Given this dialectic of personality rather than program, there is a bitter echo of the presidential contest of last November. As for the outcome, as stated, it will rather prove an echo rather of the Austrian presidential poll of December, with the clear message of traditional standard-bearers defeated and humiliated by strong personalities - of different kinds - and surging forces among both left and right (whatever these labels mean). Macron will be upheld not foremost as a champion of something new, but a defender and amplifier of a conditional order against the hordes threatening its very groundwork. And thus, there may be every reason to question his rise as a different facet of the unprecedented and groundshaking - now it has to be said - progress of the Front of the old, seemingly vanquished Diable de la Republique. This new political order, built on negatives and strongmen (and at a long last -women) more than before jostling for position, now against a backdrop of calamity should the alternative emerge as victorious is saddening regardless of outcomes, and promises for nothing if not surprises. Against this, there is the case for a renewed streak of proud French traditions of the intellect and dynamics of ideas, which will hopefully provide new mindsets of left and right, and new dimensions and divisions, of which I can only sordidly miss that of the climate, which - subsequent to the Paris agreement - seems to have faced a spectacular backlash.

Given the recent supposed upset of populists and enemies of European integration in the Netherlands there has been made a case for optimism, but this is a comparison without appropriate pedigree, which foregoes the success of Mr. Wilders' party and the foreseeable conclusion that no coalition under his leadership could likely emerge. Given the proposed riddle of the Dutch state and its perceived foundation on joyous carefreeness and Enlightenment values, I have only one thing to say.

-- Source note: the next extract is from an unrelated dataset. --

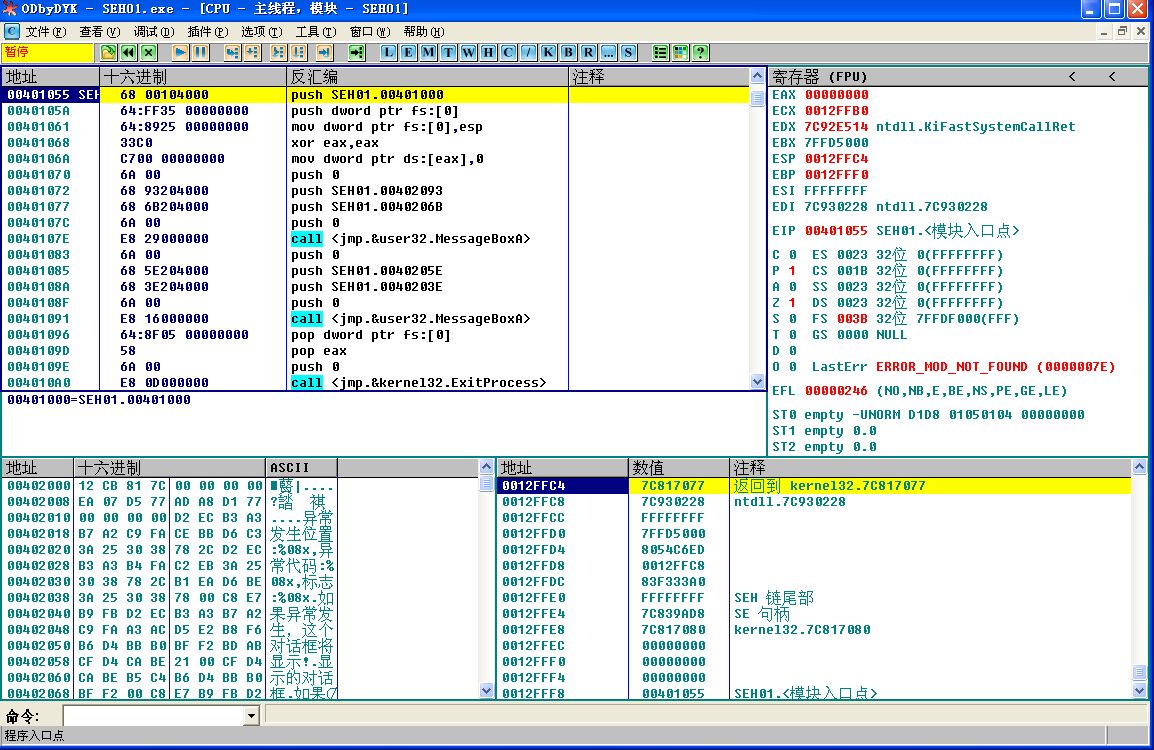Close the debugged program with X icon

The Netherlands of my migrant forefathers arose from the broken shackles of Habsburg imperialism and monarchical corruption, and flourished under the auspices of then-audacious republicanism, as well as an unprecedented and unchallenged freedom of press outside Britain and Sweden, the bastions of parliamentary rule. If France - joined in the future mayhaps by its southron neighbour - has thrown off its shackles of the Bourbons and Bonapartists, and will preferably keep them off should Macron (preferably, and with greater likelihood) emerge along the steps to the Elysée the following May, there is a case to strike a blow against the authority on which its stones were laid in thought as well as practice. The oft-spoken liberal creed of a collection of Dutch states was founded on republican values, and if there is a case for a call to restoration, it is also high time to reaffirm that fact by restoring the stewardship of state to the proud Dutch people and its Staten-Generaal - the first word compound, in its French translation Etats-Generaux, here shamefully if understandably transmuted - to be held close in mind by the assembly which will not only serve, but safeguards the future of the next French president and the French state, whichever its form and numeral.